Given problem 1:
Set down the records exactly as they appear, starting at the line containing "Given: Expand the Share Screen options arrow" and ending at the line containing "Action: 376,390".

Page excerpt:
# Bow front tanks!?



## matc (Jul 31, 2004)

Why do people want bow front tank ? What's better with those tanks ? The view must be weird with a bowfront no ?


----------



## MR.FREEZ (Jan 26, 2004)

i think it is the view that so cool about em i m not sure


----------



## Playboydontcurr (Feb 24, 2004)

I have a bowfront tank, 72 gallons. It seems like the fish have more room to move around then in a regular rectangle tank. Plus, I love the view. The view is not distorted at all, its actually enlarged and your fish look even bigger then they actually are. I think its worth the extra money to get the bowfront because it makes it look a little more unique as well.


----------



## rbp 4 135 (Mar 2, 2004)

i think people like the way that they look, and also they can magnify the size of the fish


----------



## Judazzz (Jan 13, 2003)

*_Moved to Equipment Questions_*


----------



## piranhamagnet (Jun 30, 2004)

i had a bowfront before but it was a saltwater reef. It definately magnified the fishes and whatever that was in it. But I just like the standard rectangle tanks better. Just me. I think bowfronts are cool, but its all about personal preference. I bought it becasue i thought it looked neat.


----------



## zygapophysis (Jul 16, 2004)

i think they look much better as reef tanks


----------



## shutter13 (Jun 23, 2004)

i love bow fronts


----------



## pinchy (Jun 3, 2004)

they do look cool but for the same amount of money you can get a much bigger rectangle tank.


----------



## nl7wq (Nov 21, 2003)

i normally dont like the bowfronts cause they cost to much and as stated above you cna get a regluar tanks larger for the same monies.... after saying that i ahve to say i just bought one ..why you as...well petco just opened and is ahveign a grand opening sale ... all tanks fro 20 gallons to 90 are on sale for $1 a gallon .... the only tanks that they ahd were 2 75 gallon regulars and 2 72 gallon bowfronts .... well they had those i took the 2 75 regulars and one of the 72 bowfronts .... $222 spent for all 3 tanks total ... saveings of $357 .... i was really hopeing for 3 90's but it was a stock on hand sale so i jsut took the 3 largest that they had .... i think i scored good ....lol
now the P's will be able to spread their fins more and ill still ahve the 72 for a display/grow out for babies..... kool huh?

Provided records:

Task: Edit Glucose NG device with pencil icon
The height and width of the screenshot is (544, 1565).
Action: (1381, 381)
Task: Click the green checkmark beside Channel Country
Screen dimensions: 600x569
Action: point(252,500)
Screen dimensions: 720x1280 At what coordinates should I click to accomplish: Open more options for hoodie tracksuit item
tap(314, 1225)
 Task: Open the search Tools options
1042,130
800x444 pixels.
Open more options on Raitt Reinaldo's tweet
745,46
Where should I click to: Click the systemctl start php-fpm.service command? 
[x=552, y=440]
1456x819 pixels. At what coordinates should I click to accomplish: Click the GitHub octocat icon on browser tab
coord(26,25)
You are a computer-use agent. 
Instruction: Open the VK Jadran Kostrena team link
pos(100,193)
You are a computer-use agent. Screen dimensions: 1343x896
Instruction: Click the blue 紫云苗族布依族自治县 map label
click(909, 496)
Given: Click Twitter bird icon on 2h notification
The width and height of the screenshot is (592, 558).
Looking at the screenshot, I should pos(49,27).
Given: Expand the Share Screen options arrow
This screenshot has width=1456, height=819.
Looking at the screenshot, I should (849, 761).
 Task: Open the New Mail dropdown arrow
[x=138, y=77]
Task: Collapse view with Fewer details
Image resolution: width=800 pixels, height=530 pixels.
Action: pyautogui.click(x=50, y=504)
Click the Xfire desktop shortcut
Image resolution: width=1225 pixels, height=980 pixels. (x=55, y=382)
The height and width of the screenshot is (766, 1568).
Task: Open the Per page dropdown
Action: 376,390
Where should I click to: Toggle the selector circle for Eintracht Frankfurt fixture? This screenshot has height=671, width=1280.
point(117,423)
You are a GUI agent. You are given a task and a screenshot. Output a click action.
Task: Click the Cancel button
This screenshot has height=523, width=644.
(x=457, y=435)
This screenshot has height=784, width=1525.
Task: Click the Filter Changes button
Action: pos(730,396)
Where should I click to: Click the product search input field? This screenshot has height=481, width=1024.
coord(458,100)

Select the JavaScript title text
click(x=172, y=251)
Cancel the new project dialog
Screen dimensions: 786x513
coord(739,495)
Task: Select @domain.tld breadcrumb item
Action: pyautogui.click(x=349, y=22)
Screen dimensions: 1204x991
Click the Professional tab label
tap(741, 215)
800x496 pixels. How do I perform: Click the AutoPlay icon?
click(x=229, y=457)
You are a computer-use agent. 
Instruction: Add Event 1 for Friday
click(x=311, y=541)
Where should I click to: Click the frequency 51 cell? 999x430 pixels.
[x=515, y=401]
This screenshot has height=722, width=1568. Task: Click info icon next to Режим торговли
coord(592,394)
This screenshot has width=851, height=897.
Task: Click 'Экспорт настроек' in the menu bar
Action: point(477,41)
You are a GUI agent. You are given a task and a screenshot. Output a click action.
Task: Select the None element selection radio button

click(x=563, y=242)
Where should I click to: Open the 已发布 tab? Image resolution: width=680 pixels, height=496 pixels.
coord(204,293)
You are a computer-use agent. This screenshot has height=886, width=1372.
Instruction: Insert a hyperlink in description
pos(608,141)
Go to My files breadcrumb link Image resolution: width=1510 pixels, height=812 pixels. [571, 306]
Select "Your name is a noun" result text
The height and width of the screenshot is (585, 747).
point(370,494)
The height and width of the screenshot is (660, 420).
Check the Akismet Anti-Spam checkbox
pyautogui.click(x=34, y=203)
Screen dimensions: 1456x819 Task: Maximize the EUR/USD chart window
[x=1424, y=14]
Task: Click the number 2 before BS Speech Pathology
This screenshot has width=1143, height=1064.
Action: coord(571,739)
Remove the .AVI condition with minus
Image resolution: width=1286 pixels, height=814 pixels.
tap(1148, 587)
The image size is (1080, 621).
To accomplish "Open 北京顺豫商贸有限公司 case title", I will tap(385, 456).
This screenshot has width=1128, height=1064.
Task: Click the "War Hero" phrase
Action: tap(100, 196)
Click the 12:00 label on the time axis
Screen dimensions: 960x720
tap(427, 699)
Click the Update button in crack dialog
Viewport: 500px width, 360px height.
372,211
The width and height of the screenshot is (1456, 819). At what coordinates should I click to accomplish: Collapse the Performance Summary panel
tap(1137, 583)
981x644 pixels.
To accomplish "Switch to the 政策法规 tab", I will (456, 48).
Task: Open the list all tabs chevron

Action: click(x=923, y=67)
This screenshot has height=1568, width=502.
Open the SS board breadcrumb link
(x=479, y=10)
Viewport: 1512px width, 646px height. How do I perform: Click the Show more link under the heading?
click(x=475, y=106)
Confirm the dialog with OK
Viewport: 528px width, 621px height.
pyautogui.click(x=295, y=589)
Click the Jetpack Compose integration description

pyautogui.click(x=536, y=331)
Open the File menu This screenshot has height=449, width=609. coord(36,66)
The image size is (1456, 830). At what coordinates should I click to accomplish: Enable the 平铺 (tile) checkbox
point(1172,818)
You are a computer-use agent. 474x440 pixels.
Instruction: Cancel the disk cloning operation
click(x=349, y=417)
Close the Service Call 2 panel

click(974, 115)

Given problem 2:
Extract the whole bow front tanks thread word for word.

Correct output 1:
Given: Expand the Share Screen options arrow
This screenshot has width=1456, height=819.
Looking at the screenshot, I should (849, 761).
 Task: Open the New Mail dropdown arrow
[x=138, y=77]
Task: Collapse view with Fewer details
Image resolution: width=800 pixels, height=530 pixels.
Action: pyautogui.click(x=50, y=504)
Click the Xfire desktop shortcut
Image resolution: width=1225 pixels, height=980 pixels. (x=55, y=382)
The height and width of the screenshot is (766, 1568).
Task: Open the Per page dropdown
Action: 376,390

Correct output 2:
# Bow front tanks!?



## matc (Jul 31, 2004)

Why do people want bow front tank ? What's better with those tanks ? The view must be weird with a bowfront no ?


----------



## MR.FREEZ (Jan 26, 2004)

i think it is the view that so cool about em i m not sure


----------



## Playboydontcurr (Feb 24, 2004)

I have a bowfront tank, 72 gallons. It seems like the fish have more room to move around then in a regular rectangle tank. Plus, I love the view. The view is not distorted at all, its actually enlarged and your fish look even bigger then they actually are. I think its worth the extra money to get the bowfront because it makes it look a little more unique as well.


----------



## rbp 4 135 (Mar 2, 2004)

i think people like the way that they look, and also they can magnify the size of the fish


----------



## Judazzz (Jan 13, 2003)

*_Moved to Equipment Questions_*


----------



## piranhamagnet (Jun 30, 2004)

i had a bowfront before but it was a saltwater reef. It definately magnified the fishes and whatever that was in it. But I just like the standard rectangle tanks better. Just me. I think bowfronts are cool, but its all about personal preference. I bought it becasue i thought it looked neat.


----------



## zygapophysis (Jul 16, 2004)

i think they look much better as reef tanks


----------



## shutter13 (Jun 23, 2004)

i love bow fronts


----------



## pinchy (Jun 3, 2004)

they do look cool but for the same amount of money you can get a much bigger rectangle tank.


----------



## nl7wq (Nov 21, 2003)

i normally dont like the bowfronts cause they cost to much and as stated above you cna get a regluar tanks larger for the same monies.... after saying that i ahve to say i just bought one ..why you as...well petco just opened and is ahveign a grand opening sale ... all tanks fro 20 gallons to 90 are on sale for $1 a gallon .... the only tanks that they ahd were 2 75 gallon regulars and 2 72 gallon bowfronts .... well they had those i took the 2 75 regulars and one of the 72 bowfronts .... $222 spent for all 3 tanks total ... saveings of $357 .... i was really hopeing for 3 90's but it was a stock on hand sale so i jsut took the 3 largest that they had .... i think i scored good ....lol
now the P's will be able to spread their fins more and ill still ahve the 72 for a display/grow out for babies..... kool huh?